“I’m going crazy about these midterms. I can’t wait for these next few days to be over” is how I’ve started conversations with about six or eight people this last week. This sounds sociopathic but I’m an external processor, which is a plausibly sciency sounding way to describe how I need to talk things out with others to know what I think (I didn’t make it up, but it still could be bullshit, I guess). It’s led to lots of other conversations:
- “Ugh. Yes.”
- “What were you doing on the last Election night? It seems like everybody has a bad story.”
- “What’s going to happen is going to happen. There’s not really a “good” result and a “bad” result.”
- “Me too. I keep reading and refreshing 538.”
- “You’ve done your part, now your focus can go back to your lived life.”
All of which are good and valid responses, fine. What I really want is for somebody to hear the anxiety in my voice and gently show me that I’ve completely misread the course of world history for the last two years, that I’ve made all a big mistake, a hallucination I created myself and that there’s nothing to be worried about. In the absence of that, I’ll share and take comfort in what I can.
On Saturday, I did something about it. Earlier this week, a friend, Z, texted me if I had voted. I texted her that I was walking it over, then she replied by asking if I would be willing to text friends to turn out the vote, and I didn’t reply back because the idea made me uncomfortable, and I felt ashamed for feeling uncomfortable. She wasn’t even asking me to text strangers, just my own friends and network. Still I struggled with the idea of asking.

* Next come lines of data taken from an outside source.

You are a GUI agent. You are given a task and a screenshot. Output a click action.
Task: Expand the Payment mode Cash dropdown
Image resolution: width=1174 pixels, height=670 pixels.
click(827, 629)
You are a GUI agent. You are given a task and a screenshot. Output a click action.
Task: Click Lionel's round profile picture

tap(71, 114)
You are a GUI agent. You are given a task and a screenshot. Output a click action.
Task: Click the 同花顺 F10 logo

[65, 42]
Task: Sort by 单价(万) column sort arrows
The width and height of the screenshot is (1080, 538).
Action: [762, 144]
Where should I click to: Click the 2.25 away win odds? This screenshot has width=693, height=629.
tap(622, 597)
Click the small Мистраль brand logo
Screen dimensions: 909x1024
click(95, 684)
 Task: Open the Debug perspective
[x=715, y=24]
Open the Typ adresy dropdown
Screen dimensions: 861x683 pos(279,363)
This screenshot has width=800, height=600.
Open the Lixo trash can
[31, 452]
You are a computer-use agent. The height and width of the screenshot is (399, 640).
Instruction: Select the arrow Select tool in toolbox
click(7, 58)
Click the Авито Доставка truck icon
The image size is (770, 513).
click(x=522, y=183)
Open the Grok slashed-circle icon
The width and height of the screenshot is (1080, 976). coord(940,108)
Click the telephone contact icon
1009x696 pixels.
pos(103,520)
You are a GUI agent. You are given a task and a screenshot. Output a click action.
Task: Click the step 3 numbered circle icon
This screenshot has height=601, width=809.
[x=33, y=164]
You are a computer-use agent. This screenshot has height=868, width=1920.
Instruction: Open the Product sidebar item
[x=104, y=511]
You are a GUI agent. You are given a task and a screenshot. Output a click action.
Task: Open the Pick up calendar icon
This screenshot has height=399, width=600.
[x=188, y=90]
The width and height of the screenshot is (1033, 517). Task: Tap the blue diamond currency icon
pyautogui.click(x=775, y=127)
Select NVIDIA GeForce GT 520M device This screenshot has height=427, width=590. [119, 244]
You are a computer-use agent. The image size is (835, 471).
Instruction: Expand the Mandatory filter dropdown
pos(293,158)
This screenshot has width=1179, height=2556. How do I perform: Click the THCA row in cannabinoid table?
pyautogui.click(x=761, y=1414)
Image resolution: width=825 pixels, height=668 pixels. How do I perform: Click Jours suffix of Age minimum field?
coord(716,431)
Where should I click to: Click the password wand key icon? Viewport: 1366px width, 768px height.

Later in the week, when another friend that works in state government asked if anyone wanted to join him in canvassing in Hood River, I knew that something was calling me out of my comfort zone, and I was going to feel bad if I didn’t listen to that voice. I texted Z:
I’ve never canvassed before, and I was nervous about it. We showed up to the campaign office of the state representative we were knocking on doors for. The past two years have been a tremendous political education for the entire country, which is so far the most positive effect of the 2016 election, and hopefully one that lasts. People who never followed politics before cannot escape it, people who were not that engaged are learning about all kinds of mechanisms like the Supreme Court nomination process, gerrymandering, and census manipulation, other people who have always participated in the process are starting to actively think about ways to reform and change the rules to respond to the ways that conservative politicians have already changed them. For me, it’s moved me to donate and try out directly participating in a way that no other election has yet.
This is a pretty long winded way of saying that my schema for what a campaign office looks like was a little more Aaron Sorkiny than the strip mall office I arrived at.
A very earnest and handsome education lobbyist oriented me, and then we were off to door knock. After all of the building up I had done in my head, we mostly hung flyers on doorknobs, and only had about five or six conversations with people the whole afternoon. But those conversations felt great, and even though its very late in the election season, it gave me a real window into how approachable the whole process is, and what a powerful tool and channel for community building it can be.
I’m going to be watching the results on Tuesday night, and I 100% will be on edge until the results are in, not just here in Oregon, but also in Texas, in Kentucky, in Arizona, in Florida, in Georgia. But I feel really good about having taken a big step towards reclaiming power for myself, and I’m already excited to get involved earlier for a candidate I feel passionately about in 2020.